M - Há situações, houve pelo menos duas situações que nós ficamos com os olhos mais brilhantes e que vamos daqui, um bocadinho, a pensar que realmente há situações que não nos passam pela cabeça que existem. Eu tive aqui a situação de uma senhora mais nova que eu a quem foi diagnosticado Alzheimer e o facto dela estar aqui a partilhar connosco o sentimento dela de saber que ia começar a percorrer um caminho que não tinha retorno e que ia começar a perder algumas faculdades foi uma coisa que na altura me marcou completamente. Eu não sei se as outras pessoas, se algumas se apercebem e outras não, não é? Mas uma pessoa que me parecia que estava completamente lúcida a aperceber-se desta situação e saber o que é que vai acontecer deve ser doloroso. E outra situação é um cuidador que até esteve aqui hoje, a maneira como ele tratava a esposa, era uma coisa deliciosa.
L - Aquele senhor...
M - O sr. Amadeu. Ele chamava-lhe princesa, o cuidado com que ele falava com ela era uma coisa absolutamente deliciosa. Não consegui ainda ver isso em mais em lado nenhum. E não é muito habitual hoje em dia. Ele realmente tinha uma relação, uma delicadeza, um cuidado, uma atenção, é fabuloso.
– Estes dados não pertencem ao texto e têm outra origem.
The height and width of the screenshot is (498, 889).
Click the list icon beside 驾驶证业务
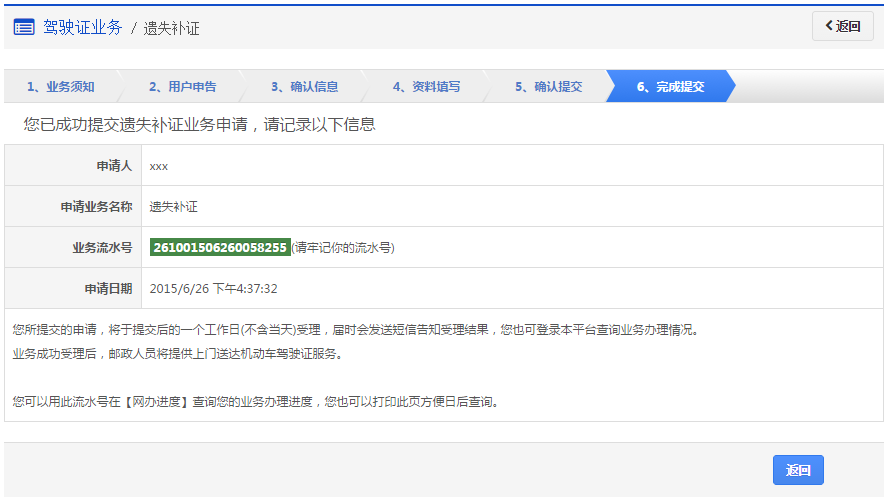coord(24,27)
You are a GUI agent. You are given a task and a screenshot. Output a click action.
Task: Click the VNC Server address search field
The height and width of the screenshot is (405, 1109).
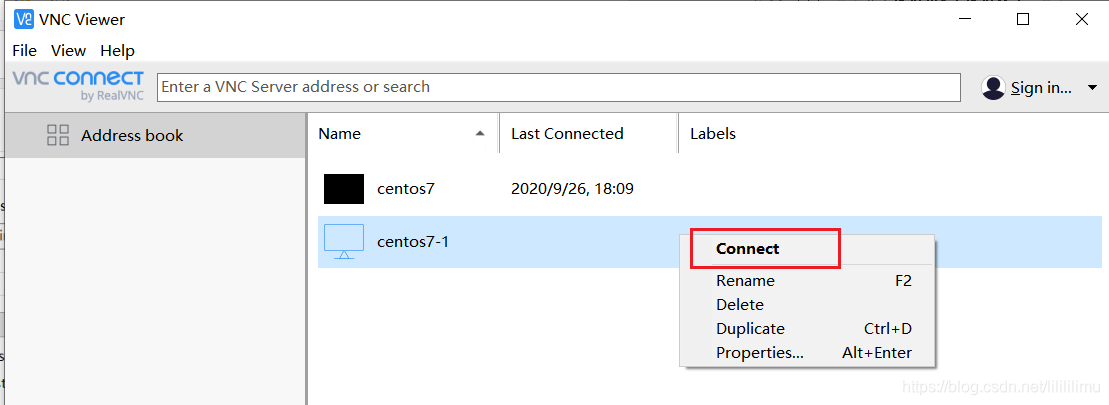558,87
L - E heis alguém que diz que deve a sua sobrevivência ao Café Memória.
M - Exatamente. E ainda hoje me dizia que está a conseguir ultrapassar a situação, porque a esposa já faleceu, graças a nós. É isso que ele nos diz sempre.
L - Tem essa noção de que toca a vida das pessoas?
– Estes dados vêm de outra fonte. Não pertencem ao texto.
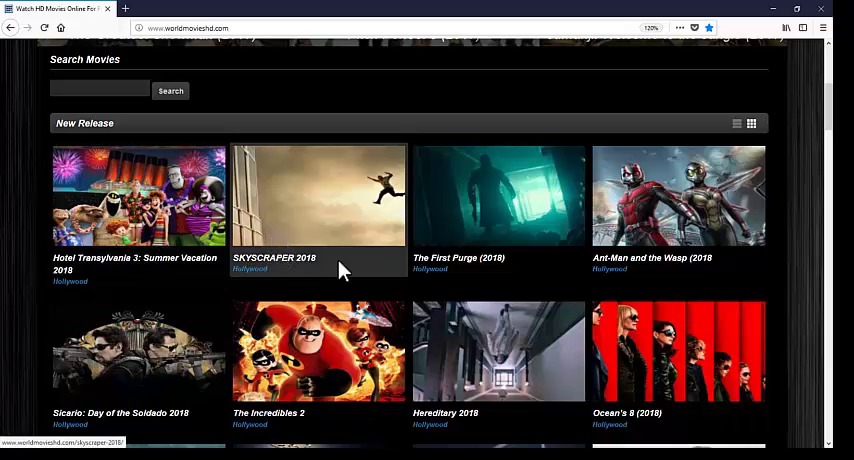Select the Watch HD Movies Online tab
Screen dimensions: 854x460
(x=55, y=8)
M - Sim, eu sinto quando saio daqui sinto que fiz alguma coisa e que para algumas pessoas que aqui vêm e que é o único momento em que elas se conseguem abstrair um bocadinho da situação, é um lugar comum a gente dizer que recebo muito mais do que dou mas é verdade que saímos daqui com a sensação de termos feito alguma coisa e de termos tido a sorte até de partilhar algumas coisas com essas pessoas.
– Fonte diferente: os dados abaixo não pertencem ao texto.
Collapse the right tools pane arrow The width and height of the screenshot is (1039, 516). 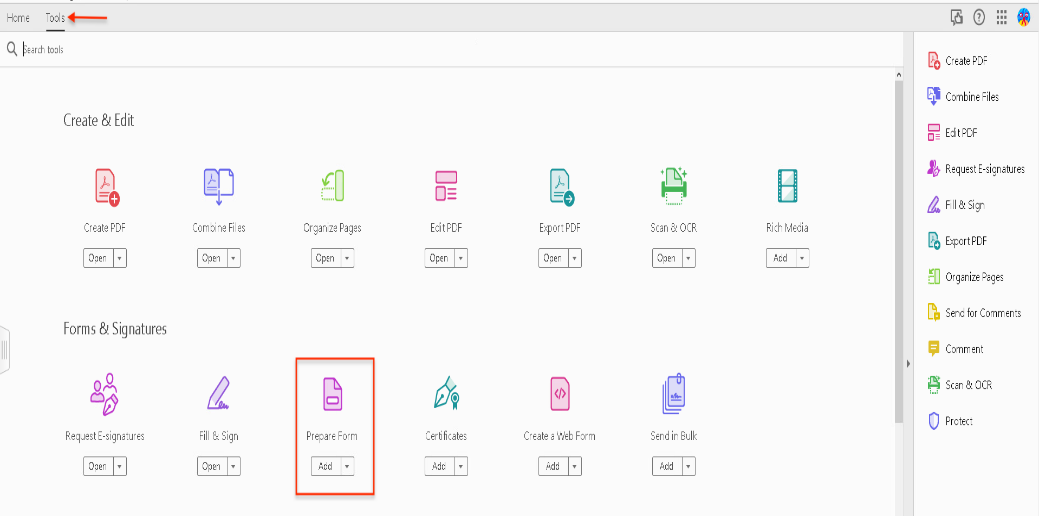click(x=907, y=362)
L - Acaba por ser uma postura de vida?
M - Sim.
L - E quando está no seu dia-a-dia, transporta este olhar de quase perceber quem é que precisa?
M - Eu sou assistente social.
L - Então pronto, está tudo respondido.
M - Habitualmente até me preocupo muito mais, aliás, tenho pessoas minhas amigas que costumam dizer que nós também temos que pensar em nós e habitualmente, e principalmente em relação a minha família, eu costumo pensar mais neles. São sempre coisas que me tocam muito e fico muito agradecida até de poder partilhar com essas pessoas a experiência de vida delas e aquilo que eu lhes dou pra mim não é nada. Eu não lhes dou nada palpável mas para essas pessoas eu sinto que estou...
L - Consegue manter um olhar positivo durante a vida?
M - Consigo. Eu sempre fui uma pessoa muito positiva, aconteceu o que tinha que acontecer e depois que tive a minha doença, consegui ainda começar a ver a vida com ainda mais positivismo. Aliás no dia em que fui ao médico e que ele me deu o diagnóstico e me disse o que eu ia ter que fazer, quando saí, a minha filha disse: mãe, tu pareces um rochedo, o médico estava a falar contigo e ele estava admirado porque tu não demostravas e de certeza que tu tens que estar a sentir alguma coisa. Ou seja, eu consigo ultrapassar bem as dificuldades e é isso que eu tento transmitir aqui.
L - Isso é uma riqueza incomensurável.